Paweł Wilczak to postać, która od lat wzbudza ogromne zainteresowanie nie tylko ze względu na swoje role filmowe i serialowe, ale także przez wyjątkowo skryte życie prywatne. Aktor i Joanna Brodzik przez lata tworzyli jedną z najbardziej lubianych par polskiego show-biznesu. Ich związek rozpoczął się na planie kultowego serialu „Kasia i Tomek”, a owocem tej miłości są bliźniacy Jan i Franciszek, urodzeni w 2008 roku.

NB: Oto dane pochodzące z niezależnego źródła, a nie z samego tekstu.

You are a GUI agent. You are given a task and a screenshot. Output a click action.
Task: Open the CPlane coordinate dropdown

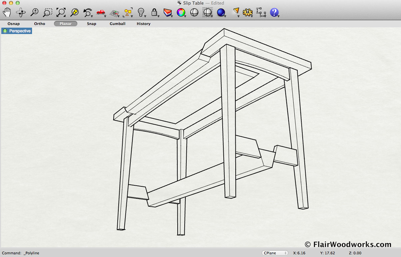[275, 253]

Mimo licznych plotek o zaręczynach, ślubie czy rozstaniu, Wilczak i Brodzik konsekwentnie strzegą swojej prywatności. W wywiadach niejednokrotnie nazywali siebie wzajemnie „partnerami” lub „mężem i żoną”, jednak nigdy nie potwierdzili oficjalnie, czy stanęli na ślubnym kobiercu. Dwa miesiące temu Joanna Brodzik w rozmowie z TVN podkreśliła: „Jak potoczyły się nasze losy? To wiemy my, bo to nasze życie prywatne i z zasady: nasze i prywatne”. To tylko podsyca ciekawość fanów i mediów.

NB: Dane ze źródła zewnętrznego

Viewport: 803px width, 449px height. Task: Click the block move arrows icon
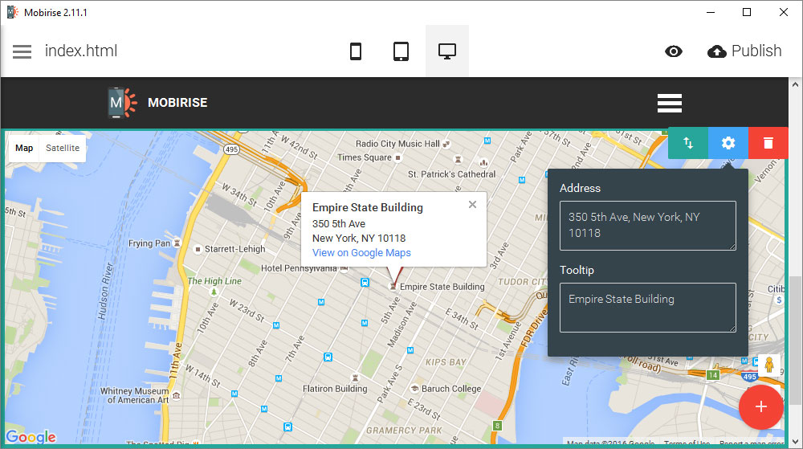688,143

Wilczak i Niklińska na imprezie
W ostatni weekend warszawska ulica Mokotowska, uwielbiana przez gwiazdy, tętniła życiem. W modnej restauracji odbyła się impreza, na której nie zabrakło znanych twarzy. Wśród biesiadników fotografowie wypatrzyli Pawła Wilczaka w wyjątkowo młodzieżowej stylizacji – niebieskie okulary przeciwsłoneczne, rozpięta koszula i apaszka na szyi przyciągały wzrok. Jak donosi „Super Express”, który publikuje też zdjęcia z tej „schadzki”, aktor był w doskonałym humorze, zabawiał towarzystwo i raczył się trunkami.
Wśród gości pojawiła się także Maria Niklińska – wokalistka i aktorka, znana m.in. z serialu „Klan”. Choć początkowo wydawała się być w nieco gorszym nastroju, szybko dała się pocieszyć Wilczakowi. Para spędzała ze sobą coraz więcej czasu, a Niklińska coraz śmielej okazywała aktorowi sympatię – przylgnęła do jego ręki, opierała głowę na jego ramieniu, a w pewnym momencie utonęła w jego objęciach.

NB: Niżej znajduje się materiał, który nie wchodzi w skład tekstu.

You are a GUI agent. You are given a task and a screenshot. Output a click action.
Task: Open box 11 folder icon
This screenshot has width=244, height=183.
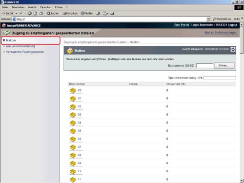click(73, 180)
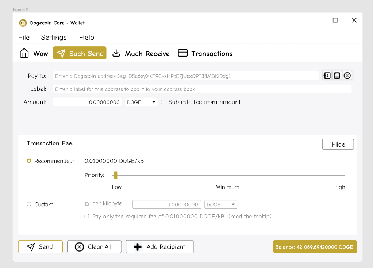Viewport: 373px width, 268px height.
Task: Open the Settings menu
Action: pyautogui.click(x=53, y=37)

Dżentelmen do samego końca
Jak informuje tabloid, impreza powoli dobiegała końca, a większość gości rozeszła się do domów. Jednak Wilczak i Niklińska zostali razem do późnych godzin nocnych. Maria, wyraźnie rozluźniona atmosferą, pozwalała sobie na chwile słabości – powalała się na krzesłach, ocierała oczy, a nawet założyła okulary przeciwsłoneczne. Paweł Wilczak nie odstępował jej na krok, dbając o jej komfort i dobre samopoczucie.
Około trzeciej nad ranem aktor, jak na prawdziwego dżentelmena przystało, odprowadził Marię do taksówki.